MATERIAL FOR THIS EXERCISE>
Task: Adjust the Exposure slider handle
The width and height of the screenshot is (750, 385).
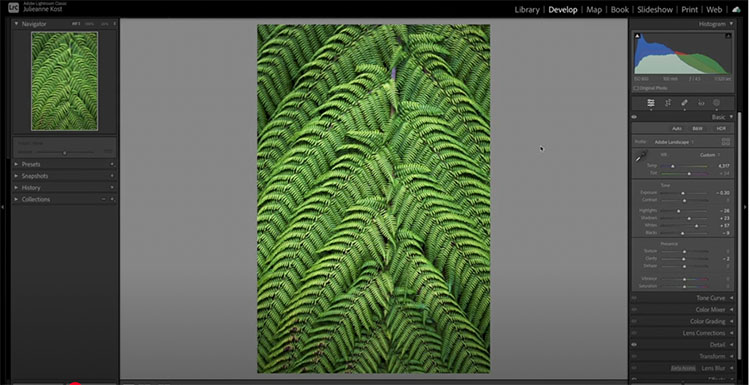Action: click(x=683, y=193)
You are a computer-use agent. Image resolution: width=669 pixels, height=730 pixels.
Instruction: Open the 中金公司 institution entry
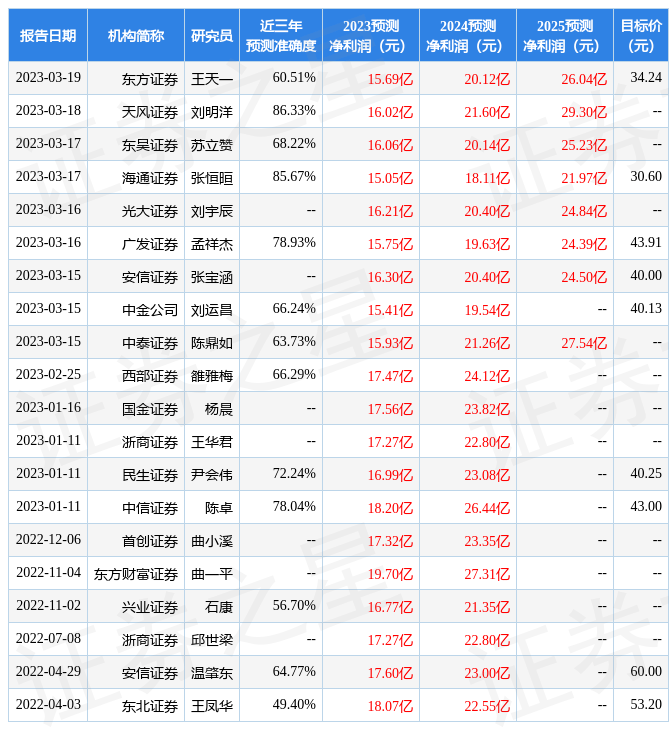pos(150,310)
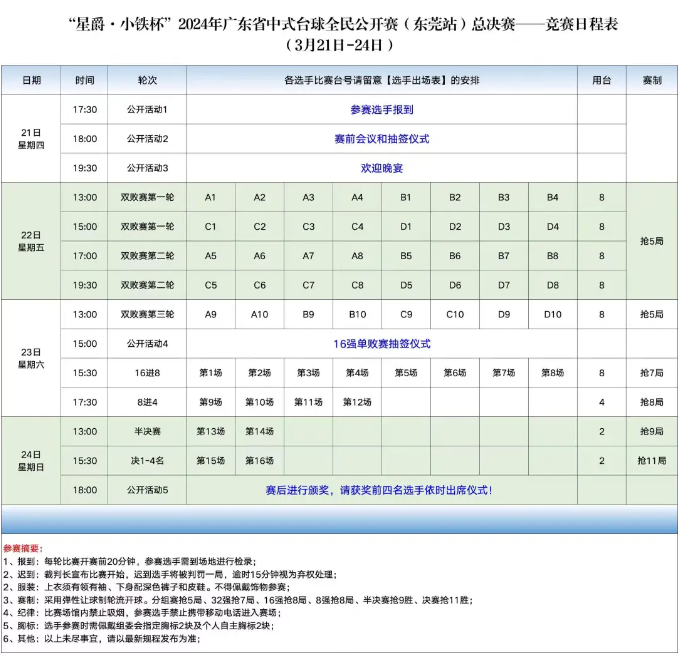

YOUR INSTRUCTIONS> Nothing but the lines from the one containing "The width and" through the end of the listing should be written out, each exactly, and pictures must be left out.

WRITTEN REPLY>
The width and height of the screenshot is (750, 385).
Action: click(x=683, y=193)
You are a computer-use agent. Image resolution: width=669 pixels, height=730 pixels.
Instruction: Open the 中金公司 institution entry
pos(150,310)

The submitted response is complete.